Lagertha needs allies. In Harald’s kingdom, beaten and battered, the rebel sons of Ragnar conceive a new strategy. Hvitserk sails to meet Uncle Rollo, and sails home with Frankish soldiers gathered in a great fleet of ships. “Rollo couldn’t come,” says Hvitserk. “He had too many responsibilities.” But he did sent support, and a single request: He asks Ivar and Hvitserk to let Bjorn live.
And Bjorn has a request for his half-brothers. Can they not set aside their differences? Can they not find peace? They survived the first battle, even as so many fell in their name. “For the sake of our father’s legacy!” Bjorn begs. But his plea falls on deaf ears. Ivar may have lost the battle, but the Franks have given them the numbers. Ivar Boneless is in a feisty mood: He has some men stand up behind Bjorn, ready to assassinate a prince seeking diplomacy. “It’s not our way!” says King Harald. That stops Ivar, but only for the moment. Their forces will meet on the battlefield: 
In the land of the Northmen, Ragnar’s name is much discussed. It is his legacy that defines this battle, or perhaps this battle will ruin his legacy. Across the sea, in Wessex, dead men still walk the halls of power. In the throne where once King Ecbert sat, Aethelwulf welcomes the lords of the land. He tells them they must prepare a new way forward, a new state of security: The Vikings attack Scotland and Ireland with impunity, “Like stinging hornets swarming from north to south, east to west.”
Aethelwulf was never a smart man, never the brilliant strategist his father was, never much curious in the strange ways of the world. He believed from the beginning in his Christian God, and when he sits down in his study, he believes it is his destiny to  be a good king for his land. A tiny hornet lands in front of him, and when he brushes it away, it stings him. Such a little thing, but long ago the Vikings arrived in such a little ship, and look how they have grown. Aethelwulf laughs, fortune’s fool once again. Soon he is dying in his bed, laid low by an insect the size of a fingernail.
“Love one another,” he advises his family. “Do what is best for Wessex, and nothing more.” He tells his sons to listen to their mother. He tells Judith the angels are here. Blind from infection, he sees the angels, and then dies.
His family debates how to proceed. Aethelred is rightful heir, eldest and trueborn son. Judith tells him he must refuse the throne. Aethelwulf prepared his son to be a warrior king, like him; but Ecbert wanted grandson Alfred to be something greater. Didn’t he send him to the Vatican? Wasn’t he blessed by the Pope?
Aethelred is unhappy, for it was his destiny to be king. But perhaps he learned something more from his father: a kind of humility, or simply the knowledge that Judith is often right. He refuses the throne, and nominates his brother as king.
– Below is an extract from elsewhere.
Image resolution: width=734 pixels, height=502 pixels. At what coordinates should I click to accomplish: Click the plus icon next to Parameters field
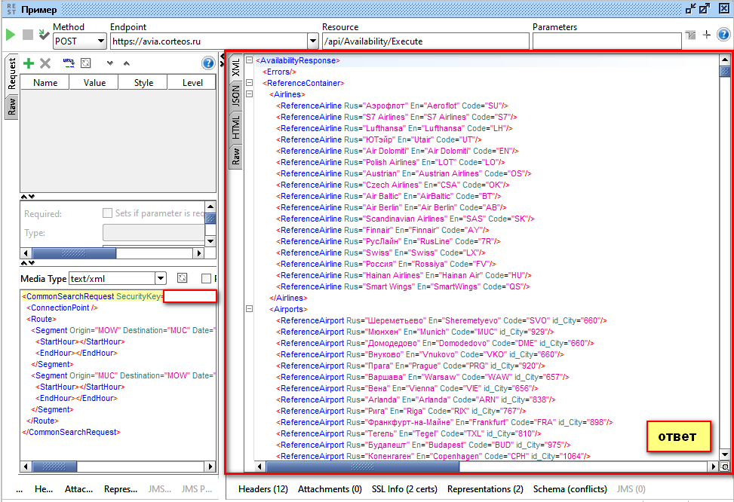pyautogui.click(x=707, y=35)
So we witness the ceremony that will make Alfred a ruler, and a great king he will be. We also see another ceremony, Heahmund promising himself to Lagertha: Finally, our wandering warrior bishop has found someone to believe in besides his deity.
Gods are fragile things, after all. In the distant land where Floki’s followers have made a home, tensions simmer and then boil as they build a temple to Thor. Eyvind and his family refuse to help, keep trying to start a fight. Floki knows that Eyvind is playing a game here, trying to instigate violence, to cause someone else to strike first. Eyvind wants to be king, and so he accuses Floki of desiring kingship.
Floki is patient. Floki wants this new land to be different, free of violence, a place of peace and prosperity. But one night, the temple burns, and the statue of Thor falls into the blaze. A fight breaks out, one of Floki’s followers accusing Eyvind’s son Bul of starting the fire. A knife appears; Bul lies dead. Even here, in the land of the gods, humanity cannot escape itself. Pity poor Floki. Did he bring his followers to heaven so it could turn into hell?